ASSIGNMENT 1: In the AI service API reference, what value does user_id take when none is given?
ASSIGNMENT 2: Please rewrite the paragraph in the AI service API reference that begins "POST request to the chat endpoint" as a short list that keeps its main facts.

TEXT SHOWN:
__________
AI Service API Reference

Complete REST API documentation for AI service endpoints.

Base URL

All AI endpoints are prefixed with /ai:

http://localhost:8000/ai

Endpoints Overview

POST /ai/chat

Send chat message and receive AI response

Details
POST /ai/chat/stream

Stream AI responses with Server-Sent Events

Details
GET /ai/conversations

List user conversations with metadata

Details
GET /ai/conversations/{id}

Get conversation with full message history

Details
GET /ai/health

Check AI service health status

Details
GET /ai/version

Get service version and capabilities

Details

Chat Endpoints

POST `/ai/chat`

Send a chat message and receive AI response.

Request Body:

Field	Type	Required	Description
`message`	string	✅ Yes	User's chat message
`conversation_id`	string \| null	❌ No	Existing conversation ID (creates new if null)
`user_id`	string	❌ No	User identifier (default: "api-user")

Response:

Response Schema

{
  "message_id": "uuid",
  "content": "AI response text",
  "conversation_id": "uuid",
  "response_time_ms": 1234.5
}

Examples:

cURLPythonJavaScript

curl -X POST http://localhost:8000/ai/chat \
  -H "Content-Type: application/json" \
  -d '{
    "message": "Explain FastAPI in one sentence",
    "user_id": "my-user"
  }'

Basic Chat Request

import httpx

response = httpx.post(  # (1)!
    "http://localhost:8000/ai/chat",
    json={
        "message": "What is async/await in Python?",  # (2)!
        "user_id": "my-user"  # (3)!
    }
)

data = response.json()
print(f"AI: {data['content']}")  # (4)!
print(f"Conversation: {data['conversation_id']}")  # (5)!

POST request to the chat endpoint
The user's message - this is what gets sent to the AI
User identifier for conversation tracking (optional, defaults to "api-user")
Extract and print the AI's response text
Save this conversation_id to continue the conversation in future requests

Fetch API Example

const response = await fetch('http://localhost:8000/ai/chat', {
  method: 'POST',
  headers: { 'Content-Type': 'application/json' },
  body: JSON.stringify({
    message: 'How do I handle errors in async functions?',
    user_id: 'web-user'
  })
});

const data = await response.json();
console.log(`AI: ${data.content}`);

Continue Conversation:

# First message
curl -X POST http://localhost:8000/ai/chat \
  -H "Content-Type: application/json" \
  -d '{"message": "What is FastAPI?"}' \
  | jq -r '.conversation_id' > conv_id.txt

# Follow-up message (maintains context)
__________
ENTRIES PROVIDED:
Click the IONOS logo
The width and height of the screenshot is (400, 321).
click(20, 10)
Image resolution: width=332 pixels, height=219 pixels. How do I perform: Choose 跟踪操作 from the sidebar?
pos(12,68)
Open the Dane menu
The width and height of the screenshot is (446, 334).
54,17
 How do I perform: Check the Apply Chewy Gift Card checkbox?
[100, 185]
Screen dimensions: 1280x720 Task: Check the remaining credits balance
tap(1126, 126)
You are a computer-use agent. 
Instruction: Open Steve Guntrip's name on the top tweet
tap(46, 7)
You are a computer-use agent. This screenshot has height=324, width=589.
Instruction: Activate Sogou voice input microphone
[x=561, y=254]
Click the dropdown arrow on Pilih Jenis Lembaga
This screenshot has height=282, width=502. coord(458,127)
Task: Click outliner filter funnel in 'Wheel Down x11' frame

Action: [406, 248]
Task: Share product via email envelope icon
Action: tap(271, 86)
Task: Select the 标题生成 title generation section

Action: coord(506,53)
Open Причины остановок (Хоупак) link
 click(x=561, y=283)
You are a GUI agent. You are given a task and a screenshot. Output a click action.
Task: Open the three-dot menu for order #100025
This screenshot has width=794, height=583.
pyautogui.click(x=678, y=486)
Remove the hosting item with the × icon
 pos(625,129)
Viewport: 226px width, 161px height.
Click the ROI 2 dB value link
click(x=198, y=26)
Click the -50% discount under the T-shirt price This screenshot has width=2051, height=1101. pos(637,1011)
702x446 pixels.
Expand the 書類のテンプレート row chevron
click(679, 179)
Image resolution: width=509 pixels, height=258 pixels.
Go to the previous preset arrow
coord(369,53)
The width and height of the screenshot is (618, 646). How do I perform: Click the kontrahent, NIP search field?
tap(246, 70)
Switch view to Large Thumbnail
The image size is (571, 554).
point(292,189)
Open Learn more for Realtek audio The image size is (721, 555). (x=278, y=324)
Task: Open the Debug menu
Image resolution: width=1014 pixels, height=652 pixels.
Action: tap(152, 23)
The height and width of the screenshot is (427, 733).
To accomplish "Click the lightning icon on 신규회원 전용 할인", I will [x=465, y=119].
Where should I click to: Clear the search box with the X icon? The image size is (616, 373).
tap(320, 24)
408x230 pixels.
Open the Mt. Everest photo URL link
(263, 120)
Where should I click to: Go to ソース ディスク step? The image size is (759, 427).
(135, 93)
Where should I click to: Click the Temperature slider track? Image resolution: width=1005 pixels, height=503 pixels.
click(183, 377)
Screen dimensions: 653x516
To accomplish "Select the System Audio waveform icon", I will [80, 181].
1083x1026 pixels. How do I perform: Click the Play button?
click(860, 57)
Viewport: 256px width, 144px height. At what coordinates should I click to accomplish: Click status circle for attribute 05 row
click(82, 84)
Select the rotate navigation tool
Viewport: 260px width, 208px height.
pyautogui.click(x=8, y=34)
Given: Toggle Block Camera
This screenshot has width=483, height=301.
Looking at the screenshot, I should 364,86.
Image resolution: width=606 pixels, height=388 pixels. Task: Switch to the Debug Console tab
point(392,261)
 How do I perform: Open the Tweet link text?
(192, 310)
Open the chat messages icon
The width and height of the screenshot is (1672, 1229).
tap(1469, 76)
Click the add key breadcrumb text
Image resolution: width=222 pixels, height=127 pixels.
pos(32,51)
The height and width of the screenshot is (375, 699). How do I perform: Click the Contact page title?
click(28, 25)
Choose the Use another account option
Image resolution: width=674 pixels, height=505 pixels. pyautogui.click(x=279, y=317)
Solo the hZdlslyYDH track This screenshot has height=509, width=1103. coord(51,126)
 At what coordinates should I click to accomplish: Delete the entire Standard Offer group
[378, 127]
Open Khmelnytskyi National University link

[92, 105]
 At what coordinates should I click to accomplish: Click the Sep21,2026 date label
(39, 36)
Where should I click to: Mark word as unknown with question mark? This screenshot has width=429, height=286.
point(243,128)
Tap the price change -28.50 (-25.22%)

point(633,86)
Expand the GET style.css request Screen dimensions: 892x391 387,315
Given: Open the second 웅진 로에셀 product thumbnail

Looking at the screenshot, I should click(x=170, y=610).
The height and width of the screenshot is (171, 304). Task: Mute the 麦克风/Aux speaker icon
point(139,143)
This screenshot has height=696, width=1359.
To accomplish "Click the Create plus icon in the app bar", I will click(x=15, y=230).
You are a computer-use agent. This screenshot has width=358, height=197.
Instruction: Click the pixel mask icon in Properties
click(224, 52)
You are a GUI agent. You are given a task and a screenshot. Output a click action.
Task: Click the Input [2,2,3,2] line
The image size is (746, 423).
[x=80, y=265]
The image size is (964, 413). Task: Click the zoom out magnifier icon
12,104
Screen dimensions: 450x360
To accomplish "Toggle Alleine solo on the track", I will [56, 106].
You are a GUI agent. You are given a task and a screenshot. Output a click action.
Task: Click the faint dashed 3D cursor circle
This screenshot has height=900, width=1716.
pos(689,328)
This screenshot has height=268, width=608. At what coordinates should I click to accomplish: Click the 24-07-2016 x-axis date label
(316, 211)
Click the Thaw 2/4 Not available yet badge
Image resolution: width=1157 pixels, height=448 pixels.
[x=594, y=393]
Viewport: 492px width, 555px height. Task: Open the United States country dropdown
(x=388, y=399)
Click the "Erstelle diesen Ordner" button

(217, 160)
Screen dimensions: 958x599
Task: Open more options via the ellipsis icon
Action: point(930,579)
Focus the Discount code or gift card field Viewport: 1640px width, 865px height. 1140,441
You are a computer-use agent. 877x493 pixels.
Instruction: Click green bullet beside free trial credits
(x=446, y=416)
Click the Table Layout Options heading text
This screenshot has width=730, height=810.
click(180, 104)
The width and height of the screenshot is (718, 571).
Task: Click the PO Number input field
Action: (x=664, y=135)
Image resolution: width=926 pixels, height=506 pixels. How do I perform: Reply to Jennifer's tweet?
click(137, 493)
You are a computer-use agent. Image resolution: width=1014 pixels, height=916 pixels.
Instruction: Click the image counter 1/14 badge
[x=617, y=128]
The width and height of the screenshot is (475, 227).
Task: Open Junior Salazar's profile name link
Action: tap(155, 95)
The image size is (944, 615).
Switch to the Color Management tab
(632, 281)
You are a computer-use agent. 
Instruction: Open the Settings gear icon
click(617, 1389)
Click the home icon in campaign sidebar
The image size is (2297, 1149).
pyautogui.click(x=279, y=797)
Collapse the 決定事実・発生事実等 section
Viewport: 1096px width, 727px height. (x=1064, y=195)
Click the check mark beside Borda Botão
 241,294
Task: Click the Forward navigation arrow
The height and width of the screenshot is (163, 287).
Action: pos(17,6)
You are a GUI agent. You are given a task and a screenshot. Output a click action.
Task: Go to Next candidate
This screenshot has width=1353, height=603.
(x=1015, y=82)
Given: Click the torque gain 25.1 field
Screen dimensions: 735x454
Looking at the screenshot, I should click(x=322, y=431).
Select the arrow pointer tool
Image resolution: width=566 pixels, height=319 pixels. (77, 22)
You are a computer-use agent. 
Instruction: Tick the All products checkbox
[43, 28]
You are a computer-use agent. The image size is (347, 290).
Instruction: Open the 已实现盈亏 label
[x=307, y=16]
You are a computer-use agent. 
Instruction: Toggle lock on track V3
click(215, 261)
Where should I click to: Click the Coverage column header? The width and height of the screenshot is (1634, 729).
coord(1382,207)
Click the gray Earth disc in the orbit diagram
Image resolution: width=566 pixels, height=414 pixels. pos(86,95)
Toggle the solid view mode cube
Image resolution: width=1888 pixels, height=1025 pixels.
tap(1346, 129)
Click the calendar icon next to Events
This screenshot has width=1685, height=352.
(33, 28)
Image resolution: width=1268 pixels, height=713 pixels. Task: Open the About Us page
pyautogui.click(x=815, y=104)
__________
REPLY 1: "api-user"

REPLY 2:
- Sends a POST request to the chat endpoint.
- The message field holds the user's message that goes to the AI.
- user_id identifies the user for conversation tracking. It is optional and defaults to "api-user".
- The AI's response text is extracted and printed.
- Saving the conversation_id lets later requests continue the conversation.